[Supplied entries — start]
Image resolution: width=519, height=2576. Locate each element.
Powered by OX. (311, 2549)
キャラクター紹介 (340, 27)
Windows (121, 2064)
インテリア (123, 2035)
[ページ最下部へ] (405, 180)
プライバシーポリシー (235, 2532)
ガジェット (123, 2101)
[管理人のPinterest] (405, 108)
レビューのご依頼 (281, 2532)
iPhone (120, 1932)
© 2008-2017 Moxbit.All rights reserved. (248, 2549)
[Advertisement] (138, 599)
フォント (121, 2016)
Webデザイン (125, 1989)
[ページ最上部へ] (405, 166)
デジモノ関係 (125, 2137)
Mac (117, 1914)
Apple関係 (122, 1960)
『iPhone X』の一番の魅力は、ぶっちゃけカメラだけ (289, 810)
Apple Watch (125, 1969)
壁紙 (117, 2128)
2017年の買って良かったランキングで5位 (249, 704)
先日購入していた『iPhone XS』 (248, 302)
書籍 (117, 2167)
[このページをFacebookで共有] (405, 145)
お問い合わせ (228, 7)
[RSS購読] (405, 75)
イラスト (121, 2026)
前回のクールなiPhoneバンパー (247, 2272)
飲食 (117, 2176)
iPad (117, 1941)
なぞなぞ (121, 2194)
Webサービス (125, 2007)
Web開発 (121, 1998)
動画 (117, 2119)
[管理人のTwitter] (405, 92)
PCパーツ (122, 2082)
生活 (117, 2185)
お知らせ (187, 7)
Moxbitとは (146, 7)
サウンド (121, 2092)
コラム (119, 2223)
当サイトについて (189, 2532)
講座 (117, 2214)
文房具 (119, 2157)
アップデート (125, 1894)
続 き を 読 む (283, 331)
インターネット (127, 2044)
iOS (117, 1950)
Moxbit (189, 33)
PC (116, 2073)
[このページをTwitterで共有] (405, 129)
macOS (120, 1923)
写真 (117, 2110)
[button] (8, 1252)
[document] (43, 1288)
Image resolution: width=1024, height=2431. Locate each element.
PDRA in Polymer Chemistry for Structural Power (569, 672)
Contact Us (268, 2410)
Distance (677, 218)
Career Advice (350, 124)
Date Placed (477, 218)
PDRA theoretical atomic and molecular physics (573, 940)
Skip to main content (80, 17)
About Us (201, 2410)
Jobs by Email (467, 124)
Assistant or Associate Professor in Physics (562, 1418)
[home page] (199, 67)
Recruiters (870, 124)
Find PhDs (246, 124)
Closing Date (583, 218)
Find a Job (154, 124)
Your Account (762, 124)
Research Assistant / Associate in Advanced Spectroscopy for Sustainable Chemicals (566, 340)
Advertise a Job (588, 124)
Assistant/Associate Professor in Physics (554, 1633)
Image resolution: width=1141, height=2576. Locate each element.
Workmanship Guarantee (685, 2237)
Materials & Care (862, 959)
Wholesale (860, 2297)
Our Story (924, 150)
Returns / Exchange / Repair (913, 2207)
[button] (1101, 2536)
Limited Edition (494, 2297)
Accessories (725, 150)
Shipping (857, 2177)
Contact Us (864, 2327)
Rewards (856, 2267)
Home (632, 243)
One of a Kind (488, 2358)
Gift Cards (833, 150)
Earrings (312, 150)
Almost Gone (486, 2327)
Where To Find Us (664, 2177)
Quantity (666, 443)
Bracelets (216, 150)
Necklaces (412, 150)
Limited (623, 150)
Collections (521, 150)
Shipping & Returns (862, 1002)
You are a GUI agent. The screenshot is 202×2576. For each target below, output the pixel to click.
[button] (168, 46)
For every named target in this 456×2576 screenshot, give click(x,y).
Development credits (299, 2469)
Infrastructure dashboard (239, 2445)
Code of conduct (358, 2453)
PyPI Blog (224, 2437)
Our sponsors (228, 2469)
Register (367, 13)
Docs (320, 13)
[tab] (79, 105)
[Supplied entries — finish]
[What the task requires] Using the records above, write out exactly the lines from the one containing "Development credits (299, 2469)" through the last, and add nothing.

[Solution for this problem]
Development credits (299, 2469)
Infrastructure dashboard (239, 2445)
Code of conduct (358, 2453)
PyPI Blog (224, 2437)
Our sponsors (228, 2469)
Register (367, 13)
Docs (320, 13)
[tab] (79, 105)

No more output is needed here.